Treasurys soared, driving the yield on the benchmark 10-year note to a record low 2.0346 percent on Aug. 9. The Treasury sold $72 billion of notes and bonds last week, with the auctions for three-year and 10-year debt priced at record low yields with above-average demand from investors.
“Our preferred strategy is to keep selling rallies in the euro, sterling, Australian and Canadian dollars against the greenback given our cautious view on the outlook for financial markets,” Mansoor Mohi-uddin, chief currency strategist in Singapore at UBS AG, said in a note to clients.
The greenback appreciated 0.6 percent last week, according to Bloomberg Correlation-Weighted Currency Indexes, which track the performance of a basket of 10 developed-market currencies. The franc fell 0.9 percent, the Aussie dropped 0.4 percent, the yen gained 3 percent and the euro strengthened 0.3 percent.
Implied volatility among currencies surged last week, reaching the highest since June 2010, according to a JPMorgan Chase & Co. gauge. The JPMorgan Global FX Volatility Index reached 14.58 before ending the week at 13.34. The gauge is up from this year’s low of 9.99 in March.
Wagers by hedge funds and other large speculators on a decrease in the dollar are down from a record high 405,267 in March, data released Aug. 12 show. The last time there were net bets on a gain in the dollar was July 2010.
Dollar Versus Euro
The number of bets on an advance in the dollar against the euro compared with those on a decline -- so called net-longs -- rose to 8,273, from net short position of 1,763. Futures traders cut their wagers that the yen will gain to 42,149 from 58,833. Net longs for the franc declined to 4,655 from 12,341.
The euro dropped last week by the most against the yen in almost a month amid bets the debt crisis may spread to France. The Swiss franc plunged from record highs against the euro and dollar after the Swiss National Bank said a temporary peg to the euro was possible to stem the franc’s gains.
French President Nicolas Sarkozy and German Chancellor Angela Merkel will meet Aug. 16 in Paris to discuss economic governance of the euro region, according to statements from both leaders’ offices. France, Spain, Italy and Belgium imposed bans on short selling to stabilize markets after European banks hit their lowest level since the credit crisis. A short is a bet an asset will decline.
‘Sigh of Relief’
“If this ban is temporary and calms the markets and restores the credit markets, the euro will breathe a sigh of relief,” said Boris Schlossberg, director of research at the online currency trader GFT Forex in New York.
Bets against the dollar rose to 310,222 contracts on July 26, the highest level in more than two months, on concern political wrangling in Washington on raising the U.S. debt limit would erode the value of the world’s reserve currency.
President Barack Obama signed a debt-limit compromise that prevented a U.S. default on Aug. 2, the day the Treasury had warned the nation’s borrowing authority would expire, ending a months-long debate that reinforced partisan divisions.
Strategists on average expect the dollar to fall 1 percent by the fourth quarter against 47 currencies, according to data compiled by Bloomberg.

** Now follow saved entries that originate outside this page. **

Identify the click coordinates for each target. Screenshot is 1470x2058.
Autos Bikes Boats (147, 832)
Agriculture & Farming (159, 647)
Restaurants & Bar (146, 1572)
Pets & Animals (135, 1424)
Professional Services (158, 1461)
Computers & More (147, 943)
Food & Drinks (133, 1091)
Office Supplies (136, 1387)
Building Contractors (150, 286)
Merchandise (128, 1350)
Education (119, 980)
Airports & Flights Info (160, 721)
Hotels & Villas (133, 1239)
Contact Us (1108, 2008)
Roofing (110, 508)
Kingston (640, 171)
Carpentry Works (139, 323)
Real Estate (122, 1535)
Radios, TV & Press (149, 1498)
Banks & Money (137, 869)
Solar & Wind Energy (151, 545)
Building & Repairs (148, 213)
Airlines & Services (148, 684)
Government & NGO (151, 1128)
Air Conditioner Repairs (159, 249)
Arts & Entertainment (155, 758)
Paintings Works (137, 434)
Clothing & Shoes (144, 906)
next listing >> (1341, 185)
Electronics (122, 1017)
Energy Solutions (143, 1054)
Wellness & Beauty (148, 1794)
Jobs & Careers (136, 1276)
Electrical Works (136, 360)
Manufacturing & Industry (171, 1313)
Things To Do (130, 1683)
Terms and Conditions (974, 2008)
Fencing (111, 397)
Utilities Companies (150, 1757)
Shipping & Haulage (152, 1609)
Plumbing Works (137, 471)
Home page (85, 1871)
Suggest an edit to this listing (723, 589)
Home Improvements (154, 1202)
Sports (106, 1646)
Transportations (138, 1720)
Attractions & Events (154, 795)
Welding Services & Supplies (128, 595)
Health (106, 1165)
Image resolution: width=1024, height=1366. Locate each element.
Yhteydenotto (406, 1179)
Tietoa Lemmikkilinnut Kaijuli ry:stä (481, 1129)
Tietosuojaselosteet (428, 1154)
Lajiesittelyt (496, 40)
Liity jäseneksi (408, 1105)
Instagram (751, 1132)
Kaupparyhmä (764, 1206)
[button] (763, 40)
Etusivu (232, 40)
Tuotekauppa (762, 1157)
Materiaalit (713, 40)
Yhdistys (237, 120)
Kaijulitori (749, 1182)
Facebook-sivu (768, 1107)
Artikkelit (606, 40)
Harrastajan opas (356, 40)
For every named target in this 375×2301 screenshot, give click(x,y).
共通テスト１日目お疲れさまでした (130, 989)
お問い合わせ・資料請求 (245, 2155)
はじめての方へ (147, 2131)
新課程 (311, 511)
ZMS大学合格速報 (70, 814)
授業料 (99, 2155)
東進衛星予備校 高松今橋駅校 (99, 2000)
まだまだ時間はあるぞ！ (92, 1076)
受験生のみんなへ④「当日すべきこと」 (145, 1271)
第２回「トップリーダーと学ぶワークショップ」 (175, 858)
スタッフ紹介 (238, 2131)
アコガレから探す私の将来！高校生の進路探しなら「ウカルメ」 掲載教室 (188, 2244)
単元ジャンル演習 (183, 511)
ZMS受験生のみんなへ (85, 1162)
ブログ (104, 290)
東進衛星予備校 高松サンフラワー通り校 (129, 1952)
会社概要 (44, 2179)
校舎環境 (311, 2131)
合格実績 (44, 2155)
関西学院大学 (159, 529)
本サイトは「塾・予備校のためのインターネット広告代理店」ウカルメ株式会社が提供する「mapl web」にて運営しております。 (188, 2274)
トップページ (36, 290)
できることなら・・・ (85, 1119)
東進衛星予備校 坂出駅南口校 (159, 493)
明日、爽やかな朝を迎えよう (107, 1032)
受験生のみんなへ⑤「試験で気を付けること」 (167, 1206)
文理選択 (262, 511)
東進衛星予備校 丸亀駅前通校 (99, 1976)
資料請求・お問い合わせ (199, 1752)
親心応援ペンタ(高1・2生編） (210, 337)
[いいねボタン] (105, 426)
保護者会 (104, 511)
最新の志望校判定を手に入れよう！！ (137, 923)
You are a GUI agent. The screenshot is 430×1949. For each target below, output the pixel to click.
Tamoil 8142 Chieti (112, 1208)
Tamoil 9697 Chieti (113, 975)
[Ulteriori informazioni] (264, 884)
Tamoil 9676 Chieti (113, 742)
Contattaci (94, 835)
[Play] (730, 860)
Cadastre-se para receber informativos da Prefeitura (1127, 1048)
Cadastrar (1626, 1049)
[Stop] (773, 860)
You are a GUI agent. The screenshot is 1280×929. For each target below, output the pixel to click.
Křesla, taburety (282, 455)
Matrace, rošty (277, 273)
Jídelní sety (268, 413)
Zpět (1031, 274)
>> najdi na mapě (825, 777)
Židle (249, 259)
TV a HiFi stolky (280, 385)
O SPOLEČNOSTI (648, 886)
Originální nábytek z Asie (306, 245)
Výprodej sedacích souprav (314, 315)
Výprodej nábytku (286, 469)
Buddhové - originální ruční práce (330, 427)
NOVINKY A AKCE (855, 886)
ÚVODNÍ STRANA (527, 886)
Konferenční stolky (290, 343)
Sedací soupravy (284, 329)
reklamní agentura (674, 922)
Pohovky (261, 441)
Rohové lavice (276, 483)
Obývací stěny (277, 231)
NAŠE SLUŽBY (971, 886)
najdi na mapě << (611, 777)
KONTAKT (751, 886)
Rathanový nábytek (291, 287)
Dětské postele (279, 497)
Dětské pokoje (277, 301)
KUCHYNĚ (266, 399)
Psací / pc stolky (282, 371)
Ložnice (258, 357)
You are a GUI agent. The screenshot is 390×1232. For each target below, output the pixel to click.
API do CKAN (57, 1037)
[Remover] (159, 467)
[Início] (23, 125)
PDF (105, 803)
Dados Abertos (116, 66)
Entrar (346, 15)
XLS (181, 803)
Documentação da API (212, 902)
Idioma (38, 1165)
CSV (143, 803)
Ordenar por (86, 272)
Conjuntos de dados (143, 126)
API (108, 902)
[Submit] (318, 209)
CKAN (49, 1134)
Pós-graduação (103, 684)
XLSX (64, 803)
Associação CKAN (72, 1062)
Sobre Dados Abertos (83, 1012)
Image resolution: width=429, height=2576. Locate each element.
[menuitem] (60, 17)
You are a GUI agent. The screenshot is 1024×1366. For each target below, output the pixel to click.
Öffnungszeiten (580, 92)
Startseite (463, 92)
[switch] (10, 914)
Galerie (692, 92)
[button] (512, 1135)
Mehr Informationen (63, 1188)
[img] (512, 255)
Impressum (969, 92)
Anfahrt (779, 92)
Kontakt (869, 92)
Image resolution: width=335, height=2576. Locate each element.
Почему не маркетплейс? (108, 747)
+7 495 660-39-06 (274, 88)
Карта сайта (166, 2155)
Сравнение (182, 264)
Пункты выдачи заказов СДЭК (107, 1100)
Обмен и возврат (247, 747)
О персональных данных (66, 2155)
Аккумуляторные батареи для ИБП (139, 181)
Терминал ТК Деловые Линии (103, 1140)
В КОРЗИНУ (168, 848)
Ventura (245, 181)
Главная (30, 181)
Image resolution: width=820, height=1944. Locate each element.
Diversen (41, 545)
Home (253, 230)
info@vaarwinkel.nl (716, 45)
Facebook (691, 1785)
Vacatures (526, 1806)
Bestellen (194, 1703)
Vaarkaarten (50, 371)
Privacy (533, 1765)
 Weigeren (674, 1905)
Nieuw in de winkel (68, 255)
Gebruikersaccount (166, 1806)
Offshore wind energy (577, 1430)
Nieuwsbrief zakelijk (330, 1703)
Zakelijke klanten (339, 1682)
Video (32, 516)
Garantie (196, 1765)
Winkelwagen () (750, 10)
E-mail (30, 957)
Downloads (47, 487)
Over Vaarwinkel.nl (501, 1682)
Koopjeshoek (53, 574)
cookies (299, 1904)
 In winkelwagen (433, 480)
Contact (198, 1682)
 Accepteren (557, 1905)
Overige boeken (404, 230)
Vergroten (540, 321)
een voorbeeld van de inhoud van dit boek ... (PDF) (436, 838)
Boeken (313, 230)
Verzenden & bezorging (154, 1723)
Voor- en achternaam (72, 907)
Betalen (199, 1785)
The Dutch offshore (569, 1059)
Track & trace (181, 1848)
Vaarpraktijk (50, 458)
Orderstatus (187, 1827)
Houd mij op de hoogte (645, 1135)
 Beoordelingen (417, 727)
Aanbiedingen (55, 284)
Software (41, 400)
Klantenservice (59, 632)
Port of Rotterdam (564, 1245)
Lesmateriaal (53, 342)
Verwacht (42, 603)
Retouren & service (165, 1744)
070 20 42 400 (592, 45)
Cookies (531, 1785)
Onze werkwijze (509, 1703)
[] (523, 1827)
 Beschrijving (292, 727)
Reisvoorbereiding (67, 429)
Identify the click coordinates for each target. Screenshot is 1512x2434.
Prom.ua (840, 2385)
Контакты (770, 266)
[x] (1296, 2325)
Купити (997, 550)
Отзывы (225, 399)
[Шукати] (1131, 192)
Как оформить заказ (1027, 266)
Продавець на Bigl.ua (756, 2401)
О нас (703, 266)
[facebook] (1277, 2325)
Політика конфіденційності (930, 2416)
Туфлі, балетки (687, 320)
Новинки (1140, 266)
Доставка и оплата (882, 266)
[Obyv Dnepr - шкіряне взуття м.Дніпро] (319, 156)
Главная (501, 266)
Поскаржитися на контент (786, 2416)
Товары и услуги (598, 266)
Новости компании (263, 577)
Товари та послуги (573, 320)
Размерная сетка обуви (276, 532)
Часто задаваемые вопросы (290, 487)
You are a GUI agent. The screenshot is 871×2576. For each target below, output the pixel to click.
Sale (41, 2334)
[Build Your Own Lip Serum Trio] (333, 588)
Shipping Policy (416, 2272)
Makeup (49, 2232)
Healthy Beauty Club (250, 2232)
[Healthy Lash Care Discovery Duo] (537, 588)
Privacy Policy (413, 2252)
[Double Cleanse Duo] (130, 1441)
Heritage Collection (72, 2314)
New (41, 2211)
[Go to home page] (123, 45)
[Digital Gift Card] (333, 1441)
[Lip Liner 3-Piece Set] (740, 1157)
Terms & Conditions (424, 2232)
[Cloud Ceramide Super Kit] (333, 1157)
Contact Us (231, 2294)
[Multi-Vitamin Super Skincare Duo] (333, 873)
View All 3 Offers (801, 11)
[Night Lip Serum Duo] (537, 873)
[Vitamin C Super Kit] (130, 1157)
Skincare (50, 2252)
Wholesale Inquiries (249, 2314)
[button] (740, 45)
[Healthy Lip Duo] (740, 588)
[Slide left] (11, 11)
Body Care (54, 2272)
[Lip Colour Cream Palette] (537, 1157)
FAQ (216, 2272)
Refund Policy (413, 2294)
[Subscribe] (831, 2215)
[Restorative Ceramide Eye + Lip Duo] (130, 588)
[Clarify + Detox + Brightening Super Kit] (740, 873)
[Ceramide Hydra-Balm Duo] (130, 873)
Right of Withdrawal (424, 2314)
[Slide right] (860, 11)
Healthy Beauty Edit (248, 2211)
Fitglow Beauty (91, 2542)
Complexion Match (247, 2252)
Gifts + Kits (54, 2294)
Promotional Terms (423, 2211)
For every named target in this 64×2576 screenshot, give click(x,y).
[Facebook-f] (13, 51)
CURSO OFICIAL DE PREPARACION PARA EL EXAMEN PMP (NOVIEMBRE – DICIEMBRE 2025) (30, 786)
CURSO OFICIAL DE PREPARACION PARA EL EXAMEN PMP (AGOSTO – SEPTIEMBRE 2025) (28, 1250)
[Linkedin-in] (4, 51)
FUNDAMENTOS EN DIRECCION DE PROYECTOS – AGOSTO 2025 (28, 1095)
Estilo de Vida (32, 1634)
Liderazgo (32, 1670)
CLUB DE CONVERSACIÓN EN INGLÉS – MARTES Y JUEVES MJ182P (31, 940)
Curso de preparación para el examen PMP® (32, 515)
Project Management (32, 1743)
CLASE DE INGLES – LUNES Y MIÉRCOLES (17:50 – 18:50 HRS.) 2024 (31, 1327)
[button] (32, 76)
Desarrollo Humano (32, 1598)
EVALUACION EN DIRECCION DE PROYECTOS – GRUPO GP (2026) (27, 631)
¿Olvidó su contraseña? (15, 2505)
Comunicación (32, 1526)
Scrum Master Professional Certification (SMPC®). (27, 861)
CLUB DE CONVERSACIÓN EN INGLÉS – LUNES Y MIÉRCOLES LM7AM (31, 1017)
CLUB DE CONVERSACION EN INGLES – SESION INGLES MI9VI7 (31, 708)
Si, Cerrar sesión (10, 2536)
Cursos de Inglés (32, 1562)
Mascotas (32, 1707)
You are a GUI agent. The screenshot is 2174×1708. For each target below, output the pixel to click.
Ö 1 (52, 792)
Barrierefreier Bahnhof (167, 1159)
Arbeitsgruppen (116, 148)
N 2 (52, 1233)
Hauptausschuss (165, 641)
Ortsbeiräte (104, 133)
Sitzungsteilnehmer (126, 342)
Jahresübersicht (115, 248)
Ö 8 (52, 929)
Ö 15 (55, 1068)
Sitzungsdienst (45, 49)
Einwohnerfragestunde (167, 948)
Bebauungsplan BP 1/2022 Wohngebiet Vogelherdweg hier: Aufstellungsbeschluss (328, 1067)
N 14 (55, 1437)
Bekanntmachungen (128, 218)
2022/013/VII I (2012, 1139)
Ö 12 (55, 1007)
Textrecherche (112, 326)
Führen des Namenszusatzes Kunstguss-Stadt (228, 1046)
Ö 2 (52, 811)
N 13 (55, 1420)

That compares with a predicted 2 percent decline on July 12. Against developed-nation currencies, the dollar is forecast to gain 1 percent.
Cumulative inflows into the U.S. currency in the past five days totaled almost four times the average amount compared with the previous year, according to iFlow data from Bank of New York Mellon Corp., the world’s largest custodial bank, with more than $26 trillion in assets under administration.
“Our iFlow bond and equity indicators also confirm a shift in asset allocation preferences with U.S. equities now the strongest net bought across the board given portfolio managers with longer-term investment horizons looking to avail of bargains at very attractive re-entry levels,” Samarjit Shankar, a managing director for the foreign-exchange group in Boston at BNY Mellon, wrote to clients.